Roy Rene in his memoir mentioned Lou worked with him in the comedy farce, "Give and Take". It was described in The Bulletin, "There has not been so much laughter in any one spot in Melbourne for months and months".

== Early life ==
Vernon was born as Clarence Alphonse Lambert in Fortitude Valley, Queensland, the seventh of eight children to Frenchman Louis Lambert and Eliza Colton of Newport, Wales.

By 1917 we find Vernon in Sydney making substantial inroads into
Sydney's theatre scene. He also found love in Olive Stella Josephine Lockyer Norris, (née Sinclair). The two were married at Waverley in 1917. Olive had a child, not to her then husband, but to Lou Vernon. Olive was four years older than her husband. Their child, Ross Vernon would later show ambitions into theatre. However that was not to be. As Flt. Lieutenant Walter Ross Vernon, leading a second bombing sortie over Mawaraka, Bougainville, Ross crashed his RAAF bomber during World War II and was killed 11 January 1945.

==Career==

Vernon by the mid-1920s was engaged by the J.C. Williamson Company and landed the plum role of Emile La Flamme in Rudolph Friml's romantic musical Rose-Marie. Also in the cast was Fifi Banvard, at the time separated from her husband and fellow member of Thespian Masonic Lodge in Brisbane, Edward de Tisne. The several times extended season of Rose-Marie provided the venue for a long tempestuous love affair between Fifi and Lou Vernon. Rose Marie ran non-stop until 1928. A tolerant Mrs. Olive Vernon, meanwhile kept her own counsel only instigating divorce proceedings against Vernon a decade later in 1937

1937 was a busy year for Vernon. His marriage to Olive had somehow survived twenty turbulent years. However, by 1937 it ended in divorce. Vernon was now free to marry long-time friend Asthore Sarah Katherine Taunton (1907–1965). Asthore Sarah Taunton (Tory) was a dance teacher and choreographer whom Vernon met through theatre. They remained married until Tory's death in 1965.

===Death===
Vernon's last three years were spent in retirement in his Vaucluse home. Most of his contemporaries in acting and entertainment had either retired or passed on when Vernon 'got his call' dying just before Christmas, 1971. He was cremated at Northern Suburbs Crematorium, Sydney, on Christmas Eve, 1971.

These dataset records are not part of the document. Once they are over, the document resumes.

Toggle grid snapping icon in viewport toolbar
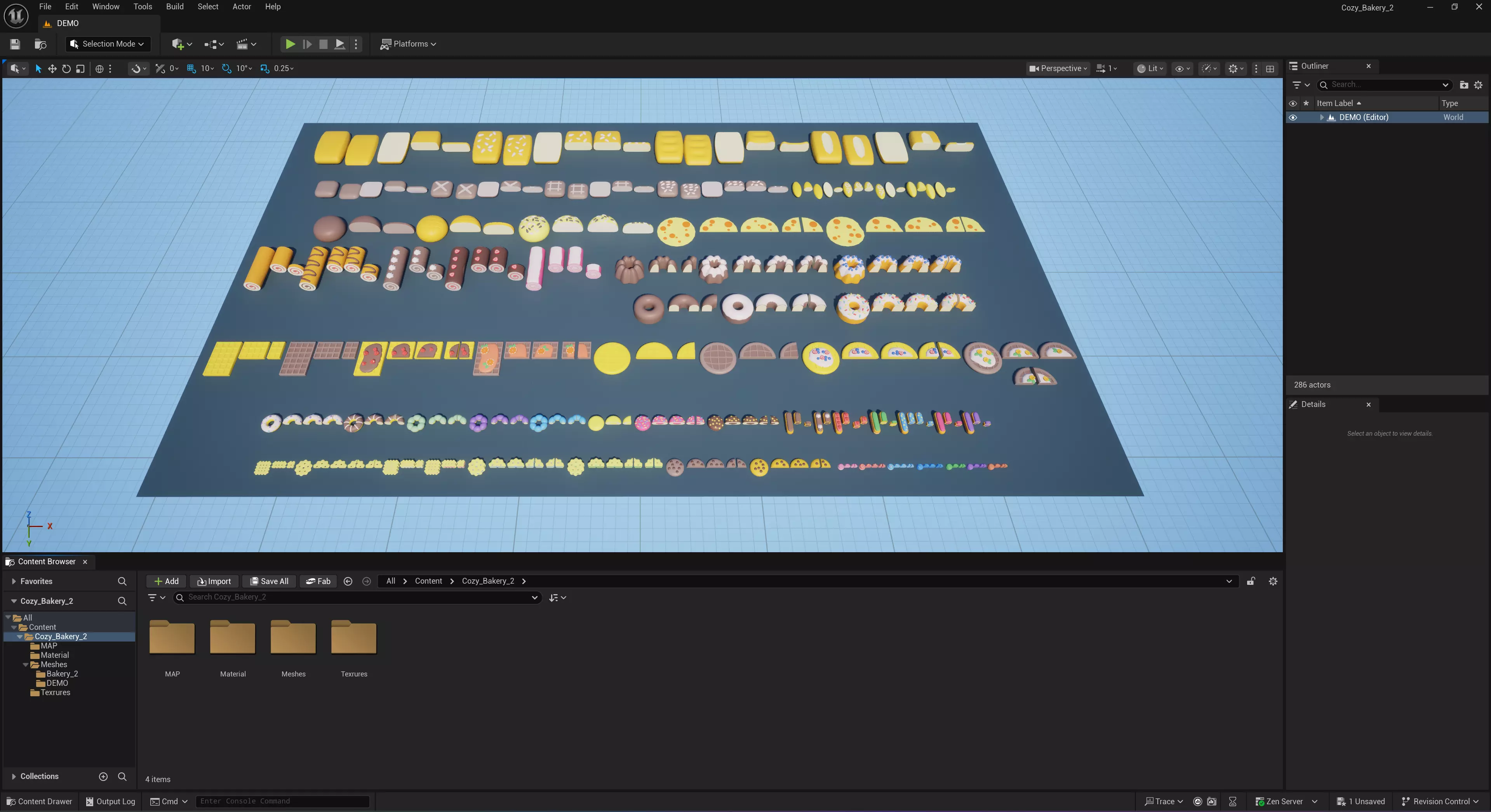1491x812 pixels. (191, 68)
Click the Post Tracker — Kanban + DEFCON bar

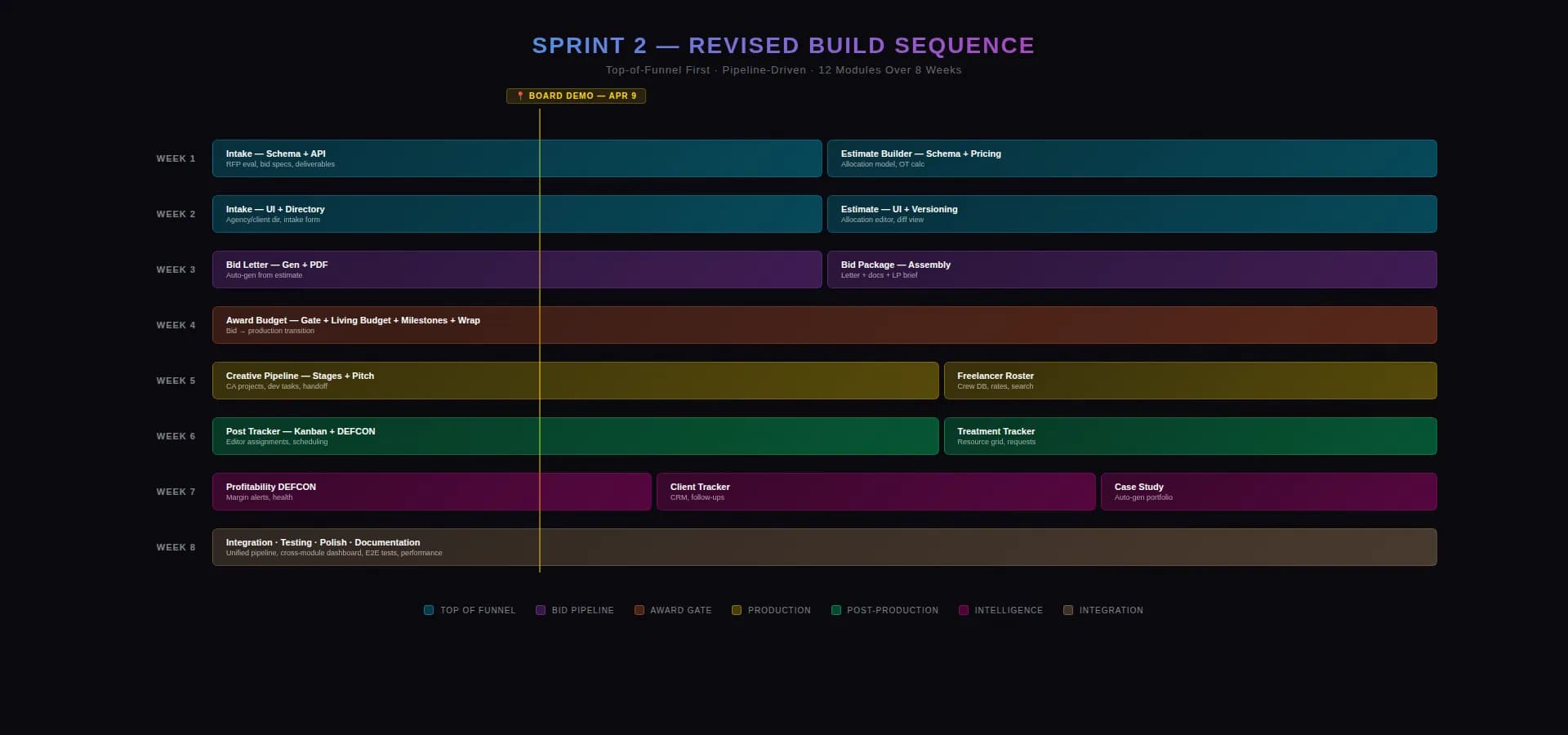point(574,436)
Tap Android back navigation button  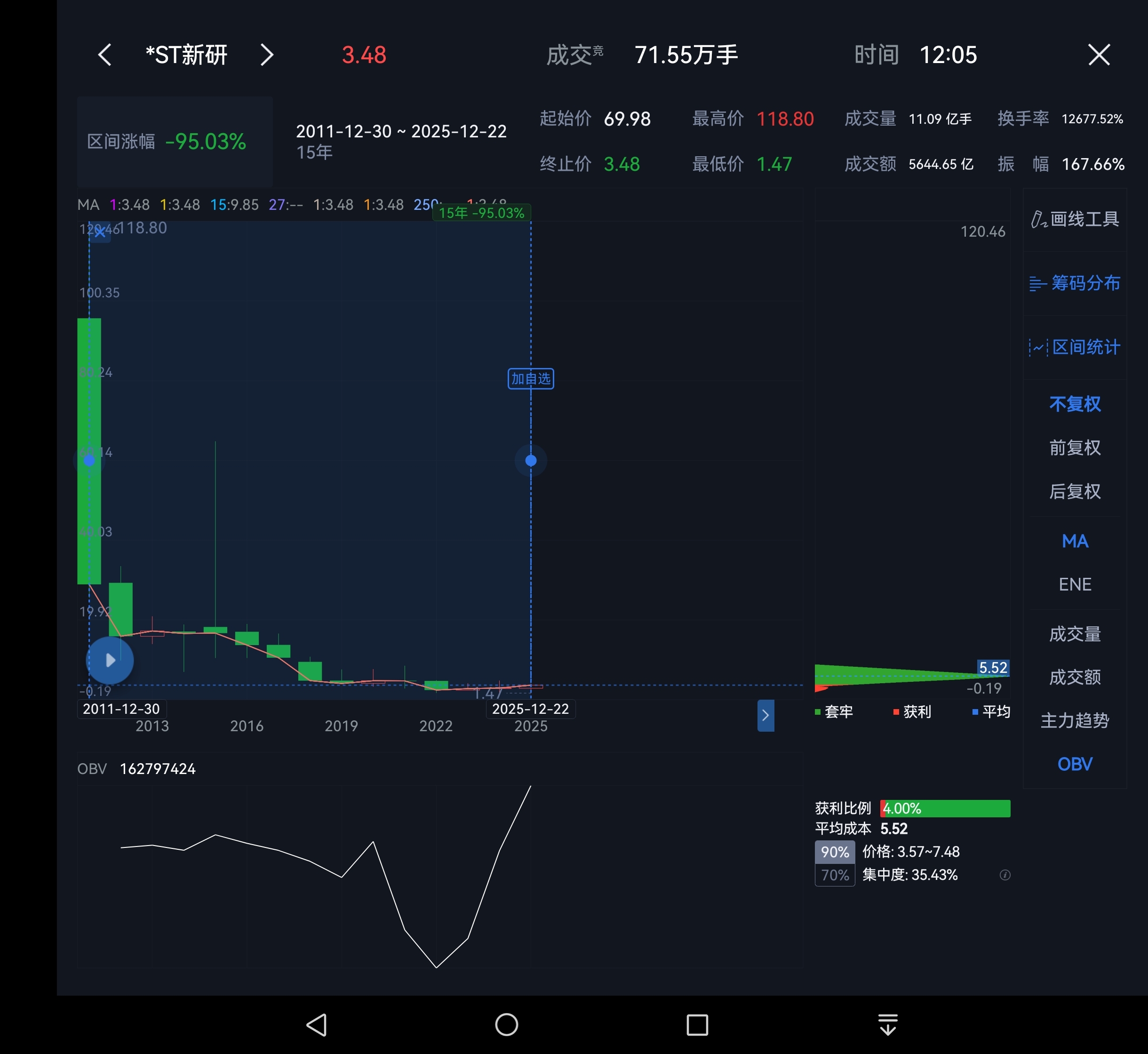tap(317, 1025)
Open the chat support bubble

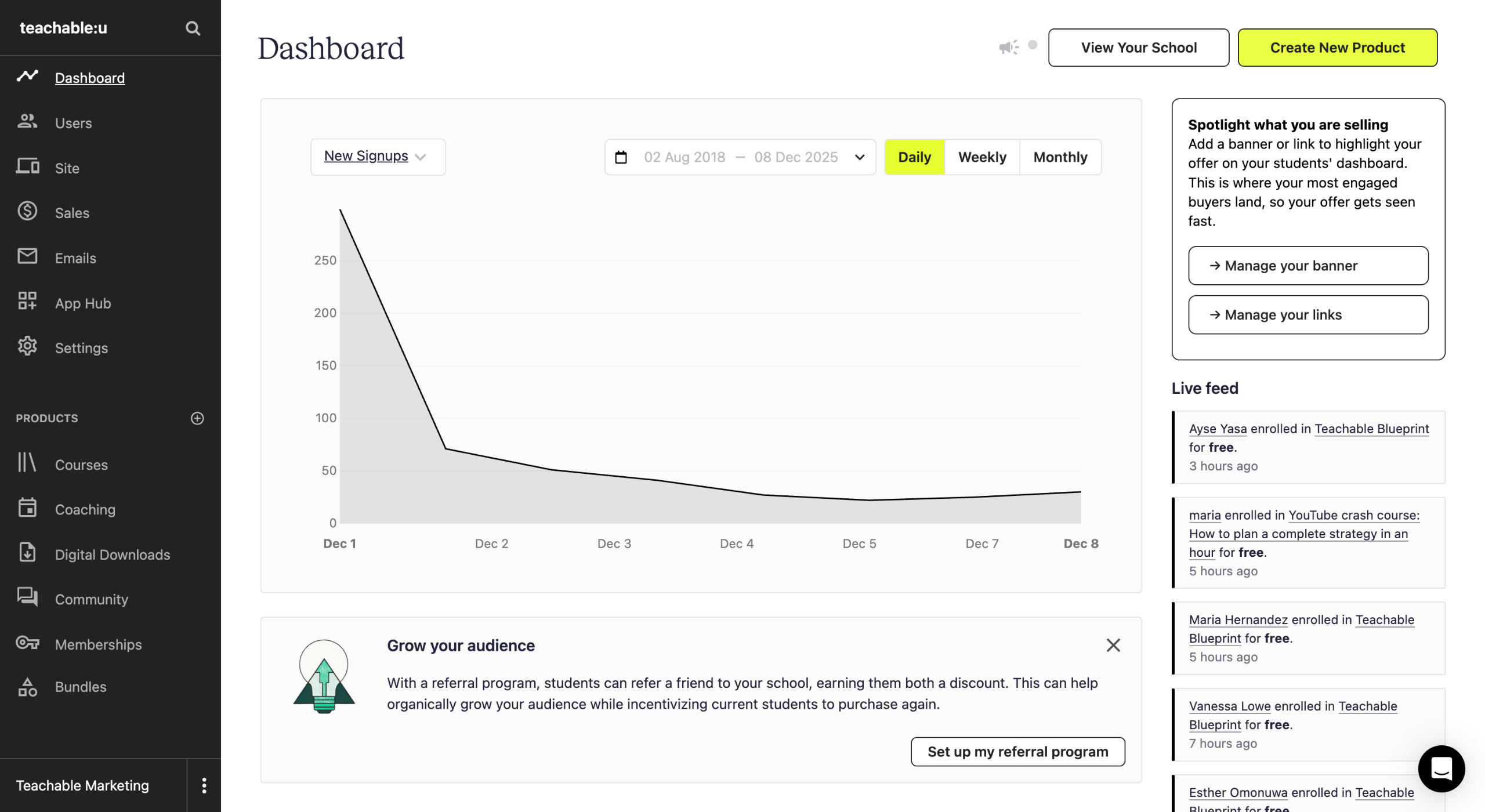point(1441,768)
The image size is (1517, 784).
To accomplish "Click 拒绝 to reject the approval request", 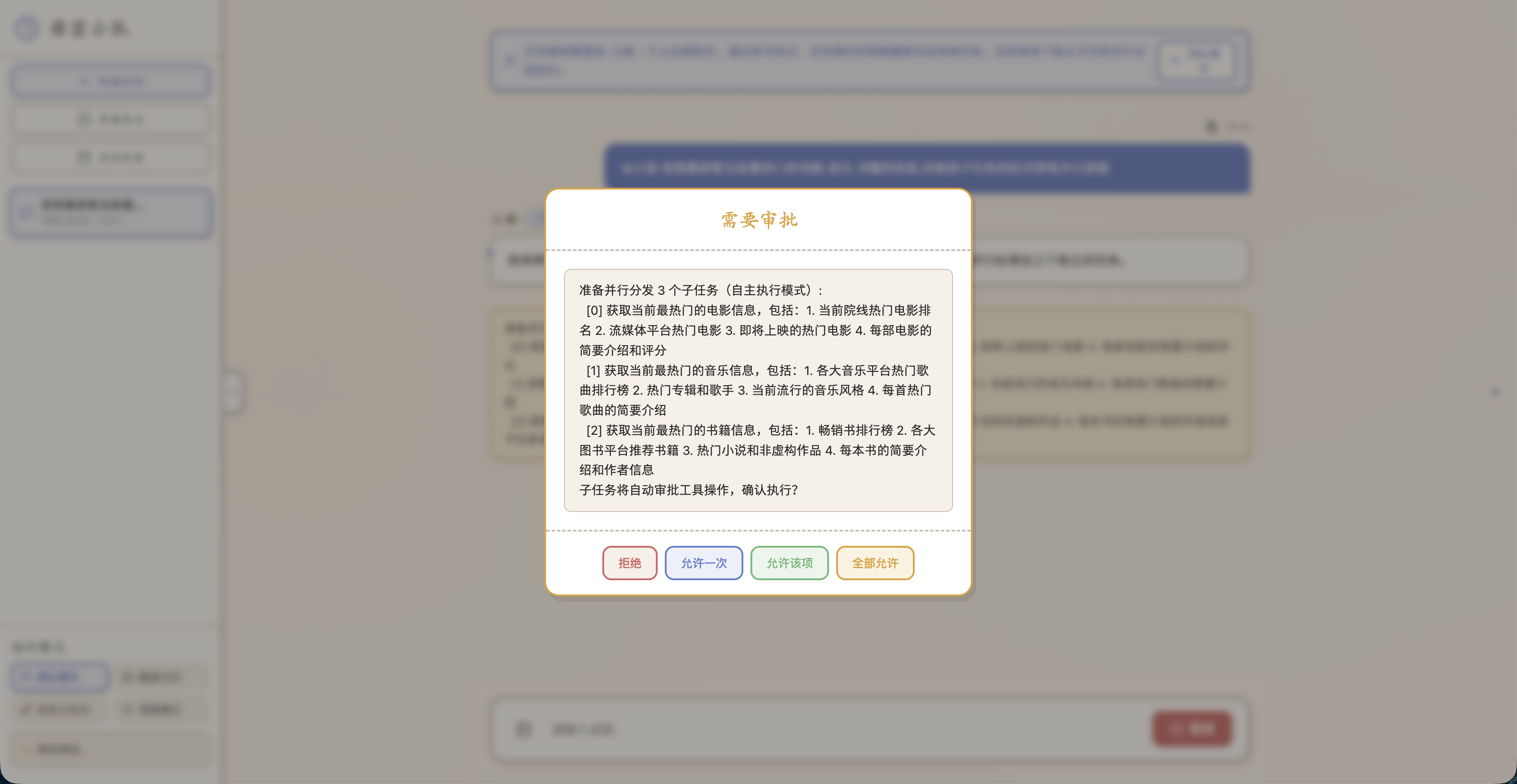I will [x=629, y=563].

Indeed, in his obituary headline in 1971 the Canberra Times writes "Dr. Mac" dead at 83, as a tribute to his role as Dr. Robert McIntyre in the long running radio program "Dr. Mac".

==Filmography==

| Year | Title | Role | Notes |
|---|---|---|---|
| 1931 | The Exile | District Attorney |  |
| 1932 | His Royal Highness | Torano |  |
| 1939 | Come Up Smiling | Signor Rudolpho |  |
| 1939 | Gone to the Dogs | Doctor Sundermann |  |
| 1941 | The Power and the Glory | Professor Marnelle |  |
| 1941 | That Certain Something | Robert Gimble |  |
| 1948 | The Betrayal | Ned Washington |  |
| 1957 | The Shiralee | Goon |  |
| 1959 | On the Beach | Bill Davidson |  |
| 1959 | Captain James Cook | Aboriginal Legend |  |
| 1969 | Tilley Landed On Our Shore |  |  |
| 1969 | You Can't See 'round Corners | Nugget |  |

==Sources==
- Mo's Memoirs. (ghostwritten by Elizabeth Lambert and Max Harris) Melb: Reed and Harris, 1945.